REQUIRED WORK:
Which IP addresses appear in the mail header below?

TEXT TO READ:
From mboxrd@z Thu Jan  1 00:00:00 1970
Return-Path: <gcc-help-return-22762-listarch-gcc-help=gcc.gnu.org@gcc.gnu.org>
Received: (qmail 20489 invoked by alias); 6 Feb 2006 10:18:19 -0000
Received: (qmail 20479 invoked by uid 22791); 6 Feb 2006 10:18:18 -0000
X-Spam-Check-By: sourceware.org
Received: from Unknown (HELO mxout5.netvision.net.il) (194.90.9.29)     by sourceware.org (qpsmtpd/0.31) with ESMTP; Mon, 06 Feb 2006 10:18:16 +0000
Received: from [192.168.0.202] ([62.0.88.5]) by mxout5.netvision.net.il  (Sun Java System Messaging Server 6.1 HotFix 0.11 (built Jan 28 2005))  with ESMTPA id <0IU9004ZOGM2UN10@mxout5.netvision.net.il> for  gcc-help@gcc.gnu.org; Mon, 06 Feb 2006 12:18:03 +0200 (IST)
Date: Mon, 06 Feb 2006 10:18:00 -0000
From: Yaro Pollak <yarop@altair-semi.com>
Subject: Re: Unaligned access to packed structs on ppc405
In-reply-to: <200602052102.k15L2BD28758@makai.watson.ibm.com>
To: David Edelsohn <dje@watson.ibm.com>, gcc-help@gcc.gnu.org
Message-id: <43E72258.708@altair-semi.com>
MIME-version: 1.0
Content-type: text/plain; charset=ISO-8859-1; format=flowed
Content-transfer-encoding: 7BIT
References: <4D87F853B8020F4888896B1507DC0F09026798@mail2.netezza.com>  <200602052102.k15L2BD28758@makai.watson.ibm.com>
User-Agent: Thunderbird 1.5 (Windows/20051201)

DATA SECTION:

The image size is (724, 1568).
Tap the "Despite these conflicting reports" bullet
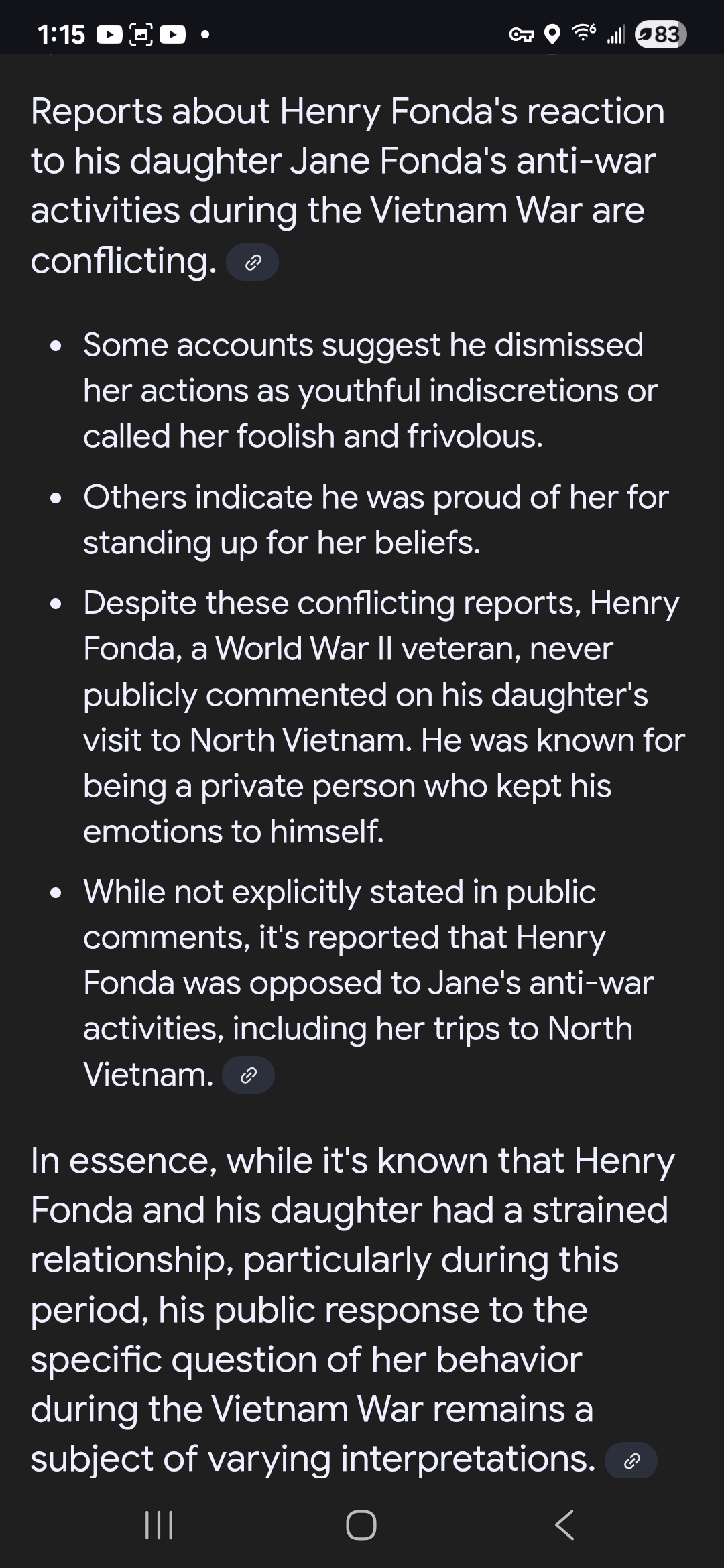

FINAL ANSWER:
194.90.9.29, 192.168.0.202, 62.0.88.5